3
votes

I read this in a book:

If the DMA controller in a system functions at a maximum rate of 5 MHz and we still use 100 ns memory, the maximum transfer rate is 5 MHz because the DMA controller is slower than the memory. In many cases, the DMA controller slows the speed of the system when DMA transfers occur.

I thought the whole reason for a DMA controller is to speed things up, not slow things down. So how is it helpful if it slows things down? Why not make the DMA controller as fast as the memory?

2
When was this book written ? 1979 ?Paul R

2 Answers

5
votes

The whole idea of DMA controller is that it works in parallel with the processor. So the processor can queue a long IO operation to DMA controller and happily continue running code. Even though the DMA controller is slower it will only affect the IO operation, not the overall performance. This ie very important when interfacing with slow devices - if the processor had to work with them directly it would never have any other processing done. With DMA it queues that slow IO onto the DMA and the IO is done in parallel.

3
votes

There are two different "transfer rates" involved. In a well-designed system, the DMA controller must be able to interface with the address and data bus(es) at their normal operating rate. On the other hand, the time that it takes between operations may be much slower than the CPU instruction cycle, which means that it does not transfer data from a source address to a destination address at the same pace that the CPU would. Since almost all hardware devices attached to a system operate at a much slower pace, this is completely acceptable.
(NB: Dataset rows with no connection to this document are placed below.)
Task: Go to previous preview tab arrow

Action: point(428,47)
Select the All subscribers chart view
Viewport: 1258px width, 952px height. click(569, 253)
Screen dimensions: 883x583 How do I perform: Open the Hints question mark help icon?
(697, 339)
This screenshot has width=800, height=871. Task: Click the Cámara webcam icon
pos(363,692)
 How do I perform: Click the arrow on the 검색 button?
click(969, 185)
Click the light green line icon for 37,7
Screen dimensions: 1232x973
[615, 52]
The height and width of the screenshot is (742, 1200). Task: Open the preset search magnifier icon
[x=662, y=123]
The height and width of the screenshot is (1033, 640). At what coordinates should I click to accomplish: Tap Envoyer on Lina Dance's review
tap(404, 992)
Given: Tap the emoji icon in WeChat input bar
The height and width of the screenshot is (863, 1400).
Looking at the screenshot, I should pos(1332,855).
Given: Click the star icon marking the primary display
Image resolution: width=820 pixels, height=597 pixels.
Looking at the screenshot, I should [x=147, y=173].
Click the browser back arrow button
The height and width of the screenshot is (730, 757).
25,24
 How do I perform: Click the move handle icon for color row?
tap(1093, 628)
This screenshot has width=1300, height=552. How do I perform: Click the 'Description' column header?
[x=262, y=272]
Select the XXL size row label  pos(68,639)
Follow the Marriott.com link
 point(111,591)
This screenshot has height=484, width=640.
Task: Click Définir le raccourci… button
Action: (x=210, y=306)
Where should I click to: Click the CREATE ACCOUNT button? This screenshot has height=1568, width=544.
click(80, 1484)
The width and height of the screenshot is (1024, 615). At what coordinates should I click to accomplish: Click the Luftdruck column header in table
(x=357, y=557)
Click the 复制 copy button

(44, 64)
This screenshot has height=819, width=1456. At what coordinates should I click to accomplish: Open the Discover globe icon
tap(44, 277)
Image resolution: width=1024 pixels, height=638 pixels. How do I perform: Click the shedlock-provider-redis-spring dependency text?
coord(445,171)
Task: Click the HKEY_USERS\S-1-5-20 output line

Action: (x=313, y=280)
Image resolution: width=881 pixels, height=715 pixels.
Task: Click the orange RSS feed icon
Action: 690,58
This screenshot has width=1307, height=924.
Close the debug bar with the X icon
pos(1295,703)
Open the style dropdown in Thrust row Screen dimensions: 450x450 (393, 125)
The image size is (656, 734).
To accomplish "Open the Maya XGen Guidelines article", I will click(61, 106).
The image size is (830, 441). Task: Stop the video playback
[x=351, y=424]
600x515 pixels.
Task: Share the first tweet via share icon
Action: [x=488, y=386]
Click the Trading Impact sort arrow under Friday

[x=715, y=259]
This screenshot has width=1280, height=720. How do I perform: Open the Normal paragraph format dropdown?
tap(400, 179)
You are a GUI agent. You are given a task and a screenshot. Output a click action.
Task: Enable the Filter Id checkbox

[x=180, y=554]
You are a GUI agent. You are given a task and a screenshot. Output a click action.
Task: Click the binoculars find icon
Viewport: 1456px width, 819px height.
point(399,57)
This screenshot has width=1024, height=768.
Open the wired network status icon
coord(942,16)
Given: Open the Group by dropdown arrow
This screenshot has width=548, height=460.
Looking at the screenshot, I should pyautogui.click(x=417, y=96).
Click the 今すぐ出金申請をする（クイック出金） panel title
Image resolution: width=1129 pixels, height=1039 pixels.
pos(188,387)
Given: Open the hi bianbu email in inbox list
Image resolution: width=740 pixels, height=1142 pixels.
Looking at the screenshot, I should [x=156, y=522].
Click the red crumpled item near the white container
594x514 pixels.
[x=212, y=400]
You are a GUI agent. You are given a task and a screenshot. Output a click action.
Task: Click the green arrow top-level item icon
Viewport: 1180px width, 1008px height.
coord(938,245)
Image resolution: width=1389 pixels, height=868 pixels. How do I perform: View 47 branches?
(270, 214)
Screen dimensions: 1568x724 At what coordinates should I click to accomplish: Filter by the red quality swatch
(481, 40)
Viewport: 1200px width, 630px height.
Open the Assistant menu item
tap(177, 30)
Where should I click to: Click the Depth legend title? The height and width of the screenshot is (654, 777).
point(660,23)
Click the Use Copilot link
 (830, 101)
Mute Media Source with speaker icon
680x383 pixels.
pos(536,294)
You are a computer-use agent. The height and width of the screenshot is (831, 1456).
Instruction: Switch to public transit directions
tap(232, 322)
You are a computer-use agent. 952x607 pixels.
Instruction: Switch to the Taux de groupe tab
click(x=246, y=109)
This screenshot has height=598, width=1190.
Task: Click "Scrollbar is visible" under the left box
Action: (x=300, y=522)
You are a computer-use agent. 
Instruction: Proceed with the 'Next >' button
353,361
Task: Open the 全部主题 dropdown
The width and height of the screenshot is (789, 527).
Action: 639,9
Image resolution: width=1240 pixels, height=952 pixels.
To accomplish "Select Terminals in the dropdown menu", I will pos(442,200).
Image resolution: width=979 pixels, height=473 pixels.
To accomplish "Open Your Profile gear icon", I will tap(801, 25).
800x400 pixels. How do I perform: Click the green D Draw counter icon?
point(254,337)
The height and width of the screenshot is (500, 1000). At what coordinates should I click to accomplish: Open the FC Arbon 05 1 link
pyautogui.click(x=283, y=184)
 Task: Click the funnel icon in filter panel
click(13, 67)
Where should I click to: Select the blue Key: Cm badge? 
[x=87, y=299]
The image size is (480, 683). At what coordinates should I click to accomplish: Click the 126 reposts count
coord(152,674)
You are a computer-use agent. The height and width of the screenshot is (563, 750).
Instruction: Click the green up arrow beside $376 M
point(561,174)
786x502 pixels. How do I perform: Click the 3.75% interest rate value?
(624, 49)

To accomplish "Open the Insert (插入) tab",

The typical purpose of DMA is to offload the CPU from the mundane task of shoveling bytes from memory to I/O ports. Consider the normal I/O sequence in the middle of a transmission:
- get an interrupt from the port that it is ready for the next byte or word;
- perform interrupt handling, including stack operations and saving registers;
- pick up the pointers and counter from memory;
- load a data byte, store a data byte;
- increment both pointers and save them
- decrement the counter and save it; if zero, flag end of transmission;
- return-from-interrupt handling

With DMA in the system, the cpu spends a little more time up front programming the DMA controller, but then avoids all of the interrupts until the end of transmission. Of course, when the DMA accesses memory the CPU cannot; but typically the CPU is not accessing memory every instruction anyway (add, subtract, whatever, all takes place inside the CPU with no memory access). On average, then, each byte transfer should cost less than one memory cycle (allowing for the ones that don't interfere), rather than a full interrupt-handling operation.